Apple's iOS digital assistant, Siri, will be as big or bigger than the iPad. It's the beginning of actually useful natural language processing.
My wife feels like I've shacked up with another woman--I'm that in love with Siri. But my wife isn't too upset, because Apple's iOS personal digital assistant has given me more time to spend with my family. I've been able to get work done during times when I normally could not. And that's the part that tickles my CIO spider sense, which tells me: Feldman, this is going to change the way that IT delivers service.
I had upgraded to an iPhone 4S mainly because my 3G had run out of steam. I wasn't too excited by the prospect of Siri. Many of us have used Dragon Dictation and voice dialing. So what, right?
That's like saying AltaVista was all the Web ever needed with search. That's how big I think Siri is--Google search big.
Siri, unlike segmented voice recognition, integrates lots of services. In other words, instead of having to mess around with buttons to take a note with Dragon Dictate, and then copy it, then paste it into my notebook, I can just say: "Siri, write a note." Response: "OK, boss, what do you want it to say?" Then it pops it into my notebook. Done.
This is huge for me. I normally think up ideas at inconvenient times, while driving in the car or running on the trail. I have to stop, take my note, then get started again, a process that consumes my most precious commodity: time. Siri takes dictation while my hands and eyes are otherwise engaged. And because I don't have to stop to take a note, I'm more likely to take more notes. Indeed, Siri took a lot of this column while I was on the treadmill, which probably saved me an hour or two of desk time.
Siri has her warts, for sure. I apparently exceeded the app's time limit while dictating a part of this column, and Siri quietly discarded the entire note! I'm going to write her up for that one. It also exhibits the usual voice dial approximation problems, most hilariously, when she decided to call one of my old bosses on his cell phone when I asked her to call my office. (I was able to cancel the call via my headset.)
But compared with the technology up until now, which has been horrible, Siri makes mistakes I can live with, especially as the app adds value beyond just voice dialing and dictation.

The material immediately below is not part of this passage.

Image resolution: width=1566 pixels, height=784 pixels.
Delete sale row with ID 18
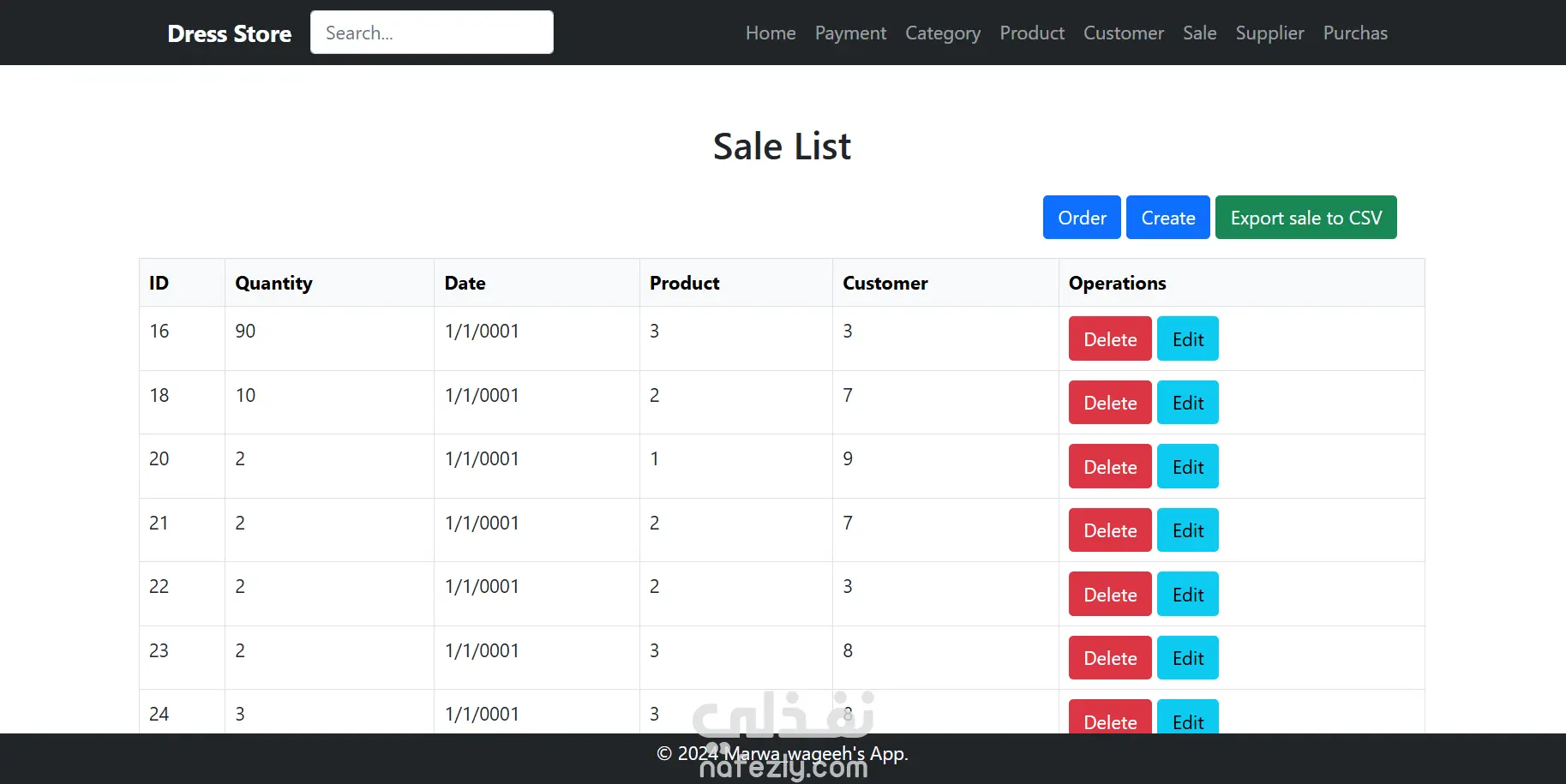tap(1110, 403)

One morning, when I was groggy and hadn't figured out if I was going to run outside or hit the treadmill, I asked: "Siri, when's the sun going to rise?" The response: "The sun rises at 7:35 a.m., boss." Holy cow. Siri may have had to Google that query, but I assure you she did it much faster than I ever could have. One evening, when my kids were doing their homework, they asked Siri to solve a calculus derivative of a quadratic equation (please don't tell our school district). Siri came right up with the answer, along with the graph.
I've been showing this app around work, and I see the wheels turning. Managers are thinking of ways they could eliminate some text entry and time-consuming lookups. One of my peers asked if Siri can read text messages. Doubtfully, I said I didn't know, but when I said "Siri, read me my last text message." everyone in the room was blown away when the app did.
We've all been in a situation when a time-sensitive text message has come in while we were driving. Maybe the exit is 10 minutes away. In some cases, that distance could mean the difference between a deal or no deal. In the world of Siri, it means you can respond by saying, "Siri, send a text message." Sure, you might have to repeat it once or twice, because the technology is still maturing. But Apple (this time through acquisition and integration) has changed the game once again.
Mark my words: Siri will be as big or bigger than the iPad. It's the beginning of actually useful natural language processing and associated automation.